Fragmento suministrado:
+ + + + +

Agregó el casacionista que ha “tratado de demostrar el tan mencionado fraude que no solo va más allá de la mala intención del comprador, sino también del conocimiento que tenía el vendedor del inmueble de marras de éste acto fraudulento y del cual él también participó” (fl. 24, cdno. 4). A este respecto, procedió a transcribir algunos apartes de la declaración que rindió el señor Morillo, para señalar que su exposición es bastante sospechosa, pues dijo desconocer la composición de la familia Vásquez Huertas, no obstante señalar que “el señor Mondragón ...realizó conmigo un contrato de compraventa, de buena fe, con toda la honestidad y siempre en presencia de su esposa, entiendo que se llama doña Paulina..., ella siempre estuvo presente en los contratos de arrendamiento y el contrato de compraventa y en la Notaría, en la minuta del padre del muchacho, como su representante legal porque él era menor de edad, pues impartió las instrucciones al Notario para que en la escritura figurara su hijo”.
Para el censor, el hecho de haber estado la demandante en la Notaría, como lo declaró el demandado Morillo, fue desvirtuado por el único testigo presencial de los hechos, el señor Hernández Calderón, quien interrogado sobre ese dato, afirmó que en la Notaría sólo estaban “los tres y que yo recuerde nadie más”, refiriéndose a él, al señor Vásquez y al General Morillo (fl. 25, cdno. 4). A continuación, insistió en otros apartes del testimonio de ese declarante, en las que el testigo hizo referencia a la promesa de venta firmada en la oficina del General, sobre la cual apuntó que “no me acuerdo exactamente lo que decía”, si bien precisó que en ese momento no “estuvieron presentes ni los niños, ni la señora Paulina, me dio la impresión que don Edgar quería que fuera a nombre del hijo y no de los dos hijos niño y niña, digámoslo así”, de lo cual concluyó que allí se evidenciaba que los contratantes “pensaban hacer oculto a su esposa” el contrato, pues, dijo el testigo, “hablaban de poner la casa a nombre del hijo de don Edgar y de la hija de Paulina”, ésta última de un matrimonio anterior (fl. 26, ib).
Insistió el recurrente en que el señor Morillo conoció los pormenores de la negociación, lo que “nos da a entender la falta de honestidad y buena fe en la realización del negocio”, como vendedor. Luego aludió a varias reuniones entre las familias del comprador y vendedor, para reafirmar que el último de ellos estaba consiente del acto fraudulento que afectaría los intereses de la demandante. También acotó que, con violación al artículo 27 del Decreto 960 de 1970, en la escritura pública de compraventa se omitió precisar el estado en que se encontraba la sociedad conyugal que tenía el señor Vásquez Mondragón con la señora Huertas, pese a que ello sí se cumplió en relación con el señor Morillo, lo cual es indicativo del fraude que le querían hacer a esa sociedad.

+ + + + +

Datos proporcionados:
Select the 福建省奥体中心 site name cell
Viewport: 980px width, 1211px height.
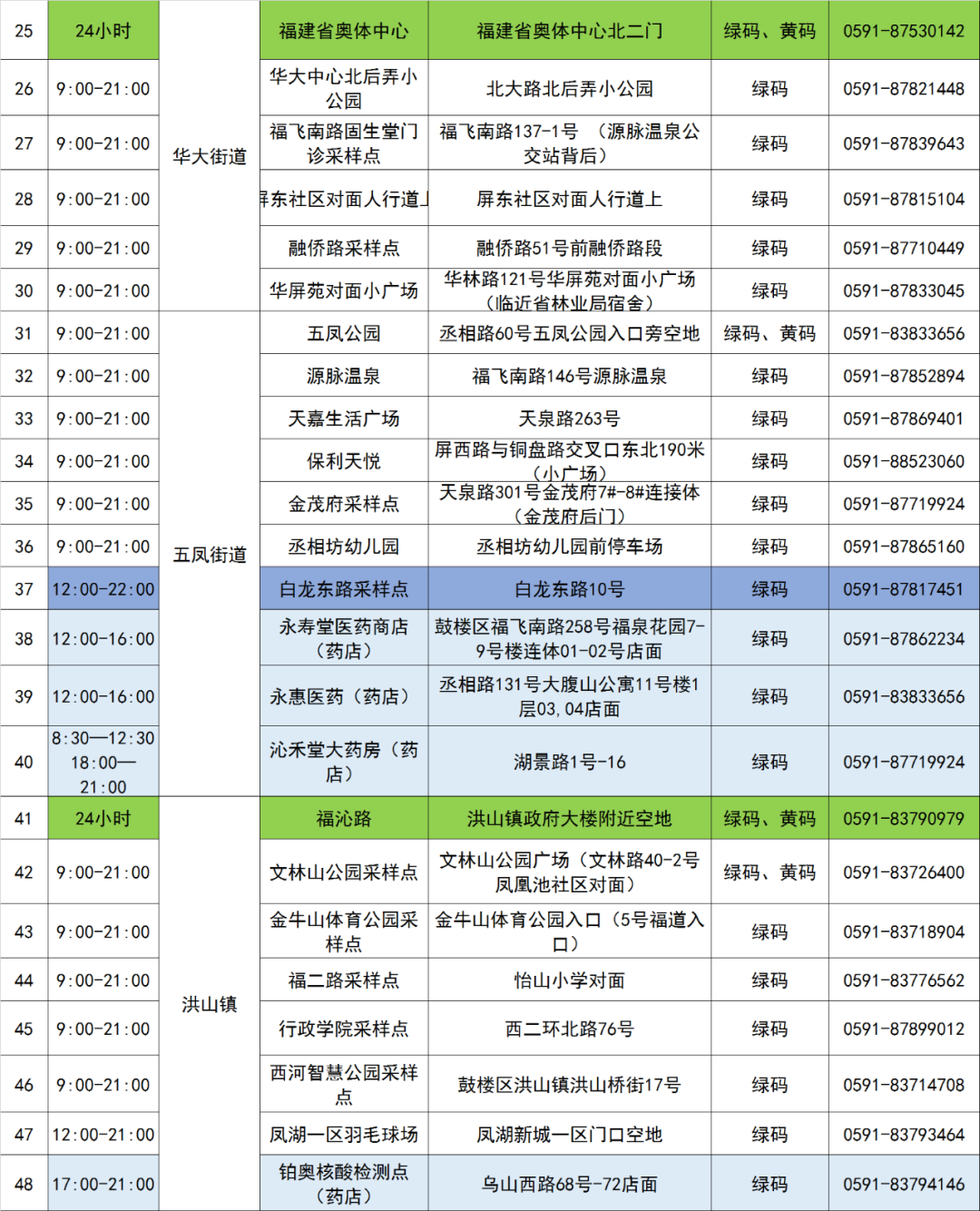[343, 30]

+ + + + +

Instrucción A: Devuelve, tal cual aparece en el fragmento sobre el recurso de casación, el tramo que va desde "Insistió el recurrente" hasta "a esa sociedad.".
Instrucción B:
Responde con base en el fragmento sobre el recurso de casación:
(i) ¿Qué artículo y qué decreto se habrían violado en la escritura pública de compraventa?
(ii) Según el testigo Hernández Calderón, ¿quiénes estaban en la Notaría?
(iii) ¿Qué nombre le da el señor Morillo a la esposa del comprador?

Respuesta completa A:
Insistió el recurrente en que el señor Morillo conoció los pormenores de la negociación, lo que “nos da a entender la falta de honestidad y buena fe en la realización del negocio”, como vendedor. Luego aludió a varias reuniones entre las familias del comprador y vendedor, para reafirmar que el último de ellos estaba consiente del acto fraudulento que afectaría los intereses de la demandante. También acotó que, con violación al artículo 27 del Decreto 960 de 1970, en la escritura pública de compraventa se omitió precisar el estado en que se encontraba la sociedad conyugal que tenía el señor Vásquez Mondragón con la señora Huertas, pese a que ello sí se cumplió en relación con el señor Morillo, lo cual es indicativo del fraude que le querían hacer a esa sociedad.

Respuesta completa B:
(i) El artículo 27 del Decreto 960 de 1970.
(ii) Él mismo, el señor Vásquez y el General Morillo.
(iii) Doña Paulina.